**Goal:**
Recast the part of the material below that opens with the line containing "Screen dimensions: 448x245" and closes at the end of the material as a JSON list of strings, one per line, leaving out blank lines and pictures.

=== Dataset ===

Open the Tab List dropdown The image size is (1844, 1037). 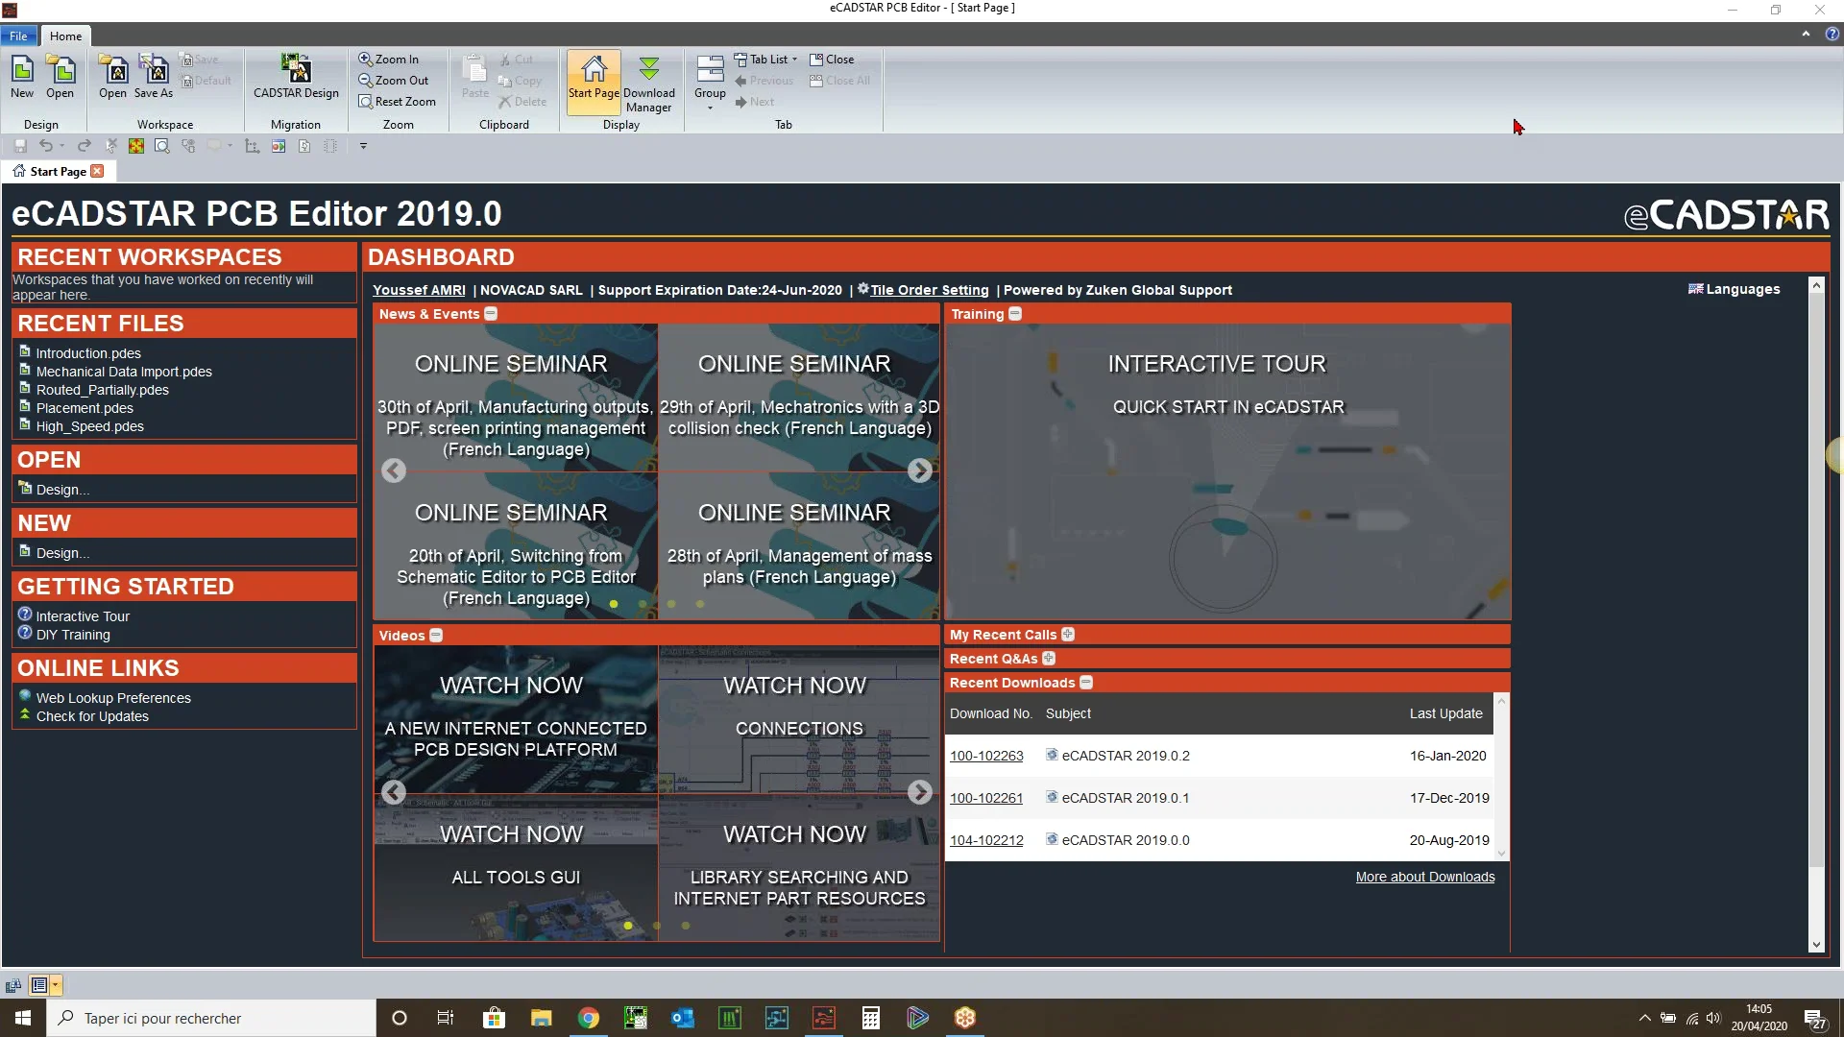(766, 60)
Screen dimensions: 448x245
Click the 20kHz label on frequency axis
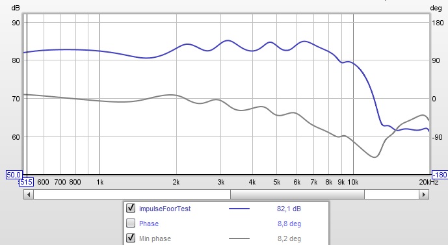428,182
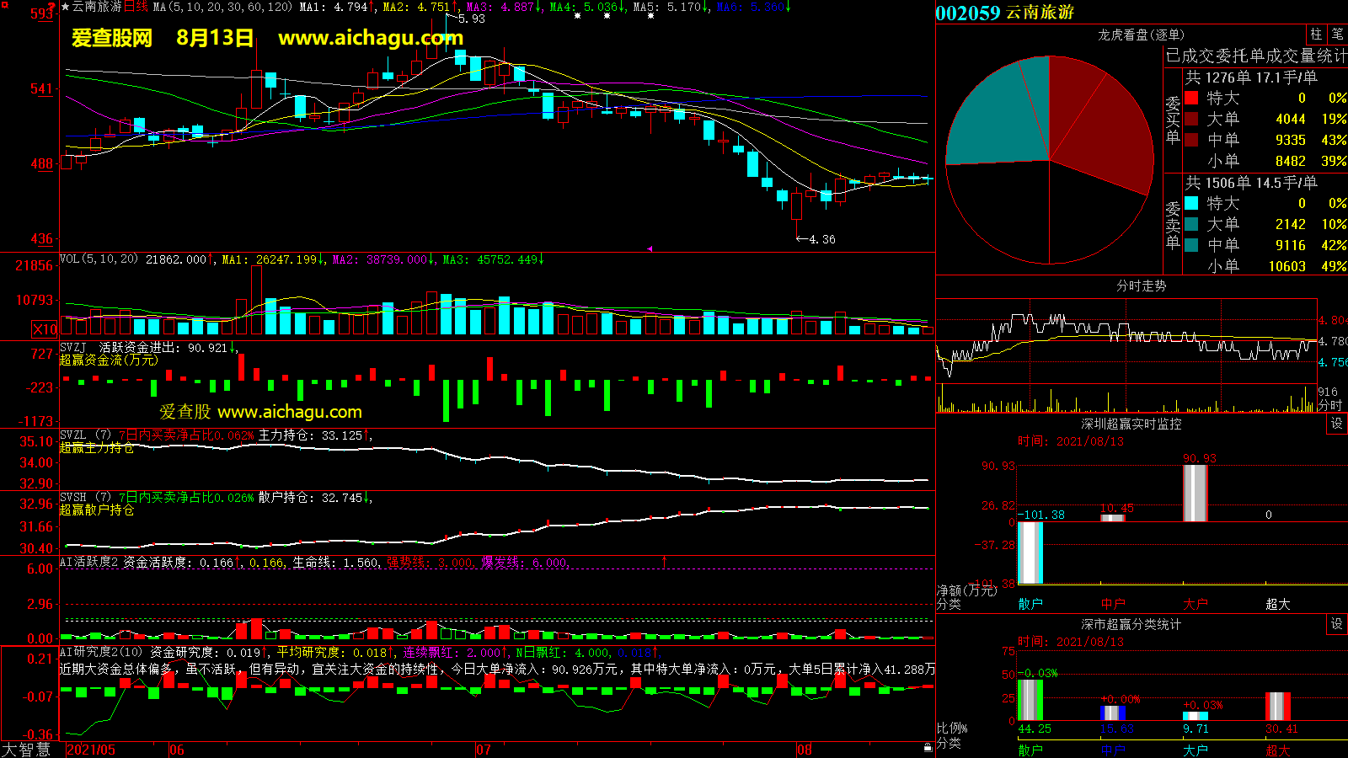Click the MA(5,10,20,30,60,120) indicator label
The height and width of the screenshot is (758, 1348).
[222, 7]
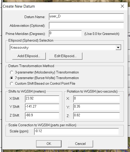Select the Prime Meridian degrees field
Screen dimensions: 130x152
(65, 34)
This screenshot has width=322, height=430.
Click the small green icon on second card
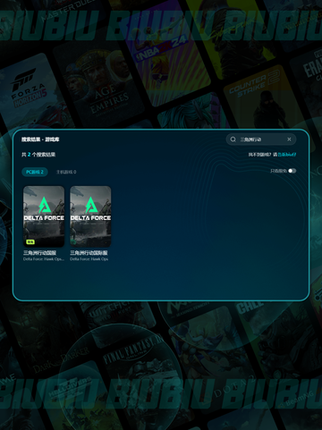(72, 241)
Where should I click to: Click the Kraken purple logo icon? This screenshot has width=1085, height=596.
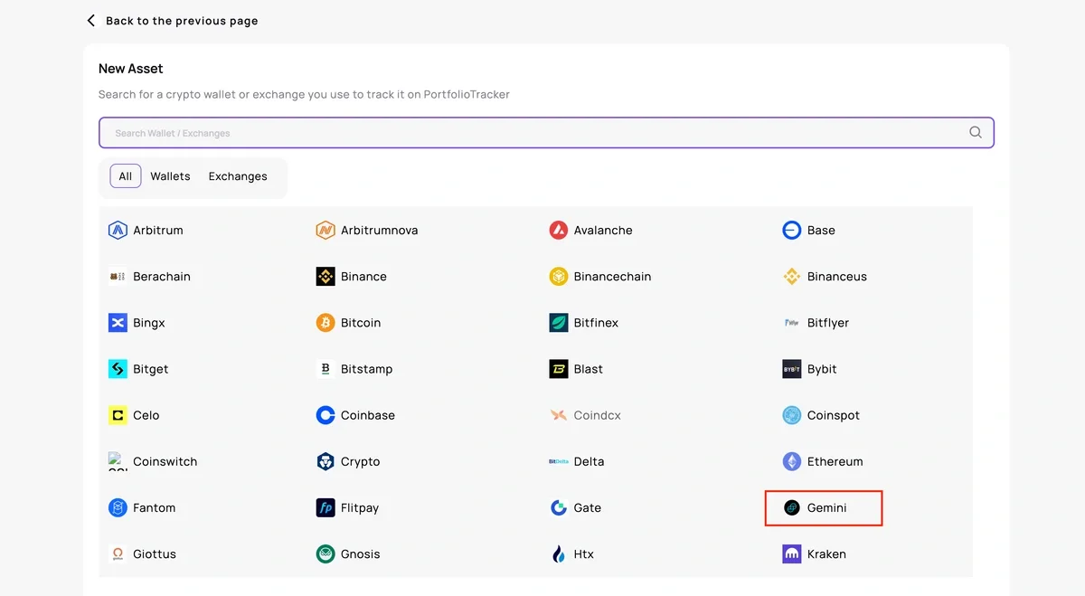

===

**Full response:**
[
  "Screen dimensions: 448x245",
  "Click the 20kHz label on frequency axis",
  "428,182",
  "Click the MA(5,10,20,30,60,120) indicator label",
  "The height and width of the screenshot is (758, 1348).",
  "[222, 7]",
  "Select the Prime Meridian degrees field",
  "Screen dimensions: 130x152",
  "(65, 34)",
  "This screenshot has width=322, height=430.",
  "Click the small green icon on second card",
  "(72, 241)",
  "Where should I click to: Click the Kraken purple logo icon? This screenshot has width=1085, height=596."
]